Transcribe everything in the listing as written, and let no image into the copy.

> [Task inputs]:
+ + + +

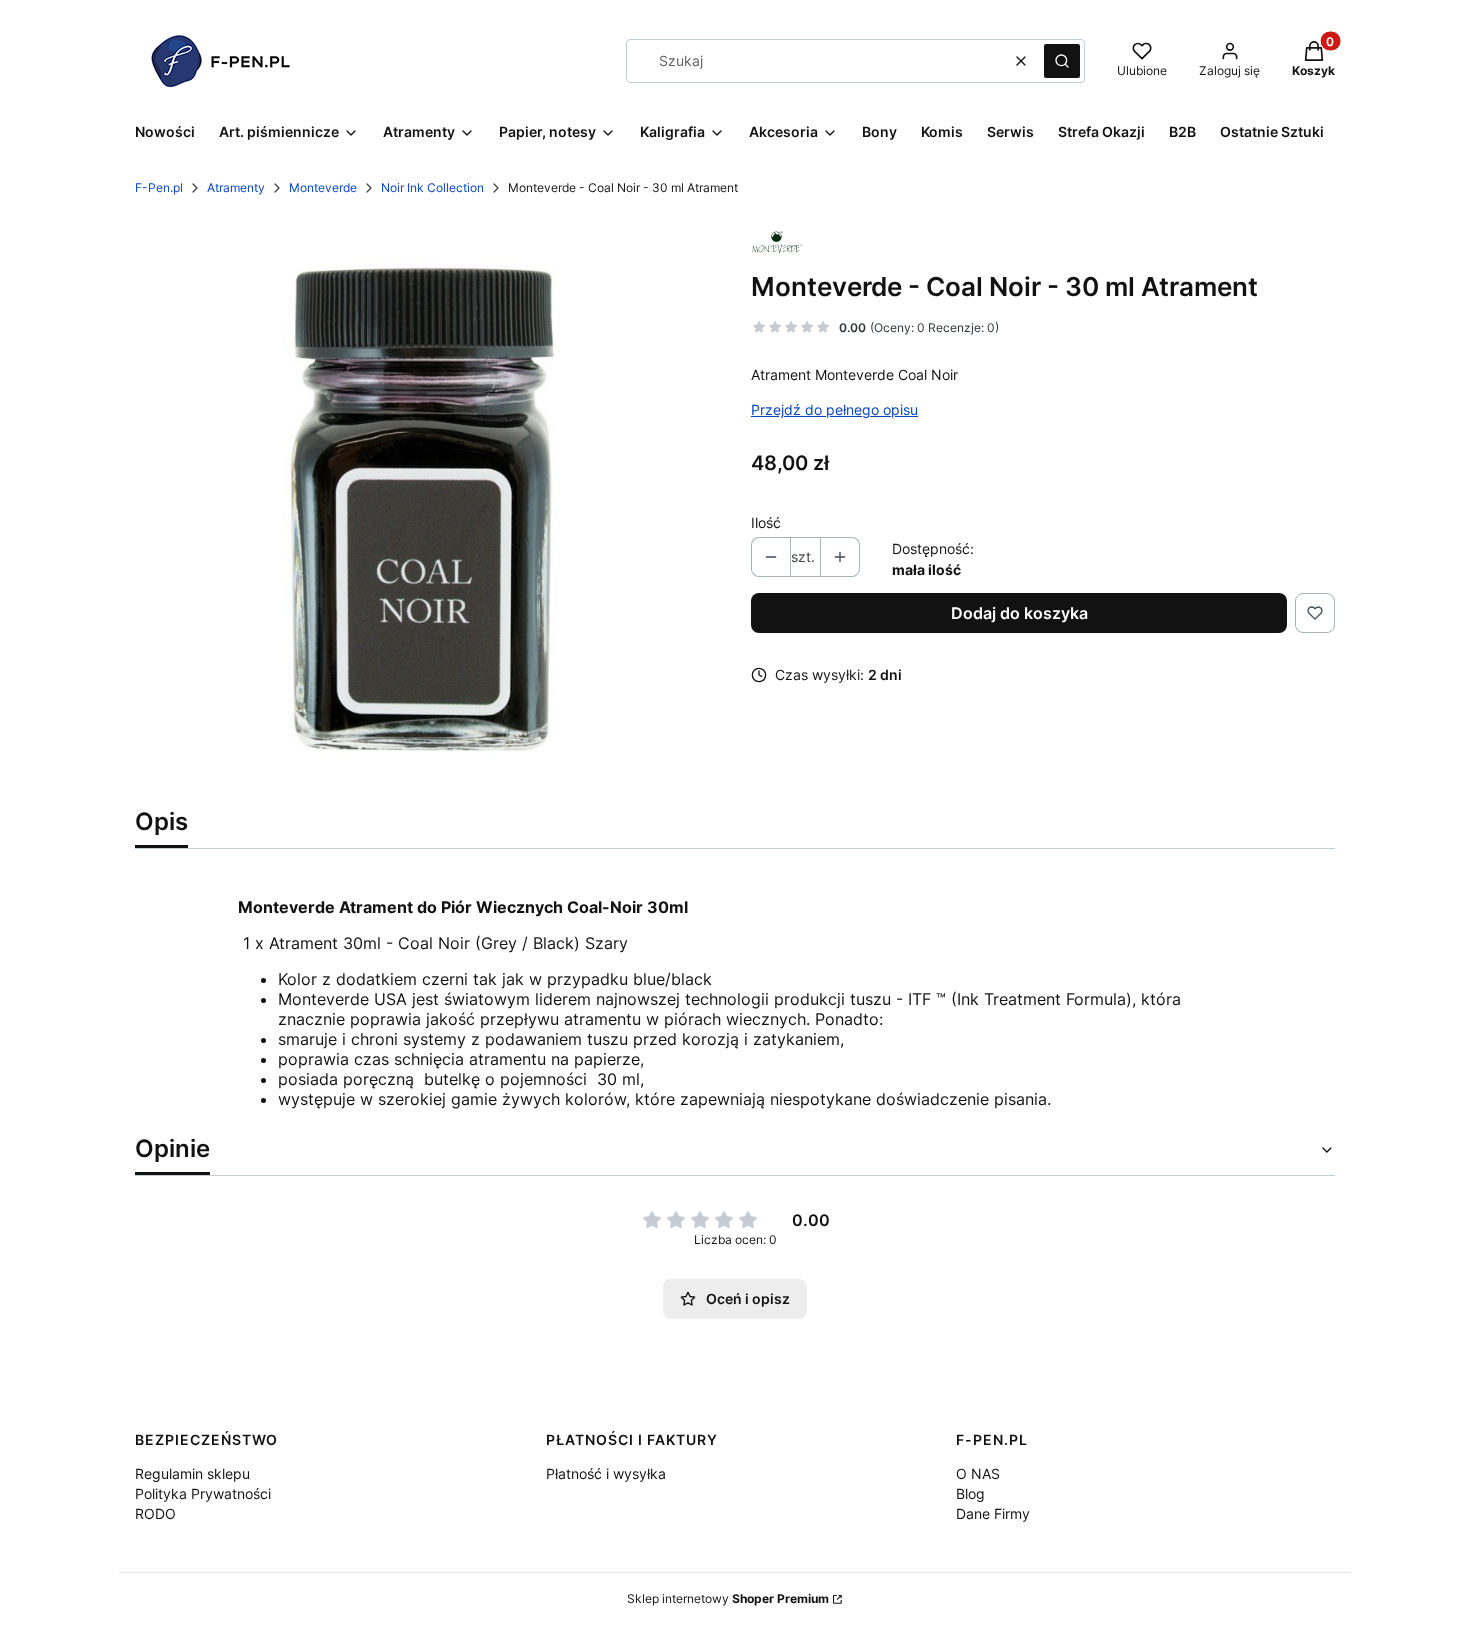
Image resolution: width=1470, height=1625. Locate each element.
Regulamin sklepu (192, 1473)
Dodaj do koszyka (1019, 613)
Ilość (766, 522)
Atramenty (236, 187)
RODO (155, 1513)
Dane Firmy (993, 1513)
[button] (1062, 61)
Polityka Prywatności (203, 1493)
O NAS (978, 1473)
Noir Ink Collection (432, 187)
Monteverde (323, 187)
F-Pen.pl (159, 187)
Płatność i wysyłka (606, 1473)
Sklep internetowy (728, 1598)
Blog (970, 1493)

+ + + +

> [Task result]:
Image resolution: width=1470, height=1625. Locate each element.
Regulamin sklepu (192, 1473)
Dodaj do koszyka (1019, 613)
Ilość (766, 522)
Atramenty (236, 187)
RODO (155, 1513)
Dane Firmy (993, 1513)
[button] (1062, 61)
Polityka Prywatności (203, 1493)
O NAS (978, 1473)
Noir Ink Collection (432, 187)
Monteverde (323, 187)
F-Pen.pl (159, 187)
Płatność i wysyłka (606, 1473)
Sklep internetowy (728, 1598)
Blog (970, 1493)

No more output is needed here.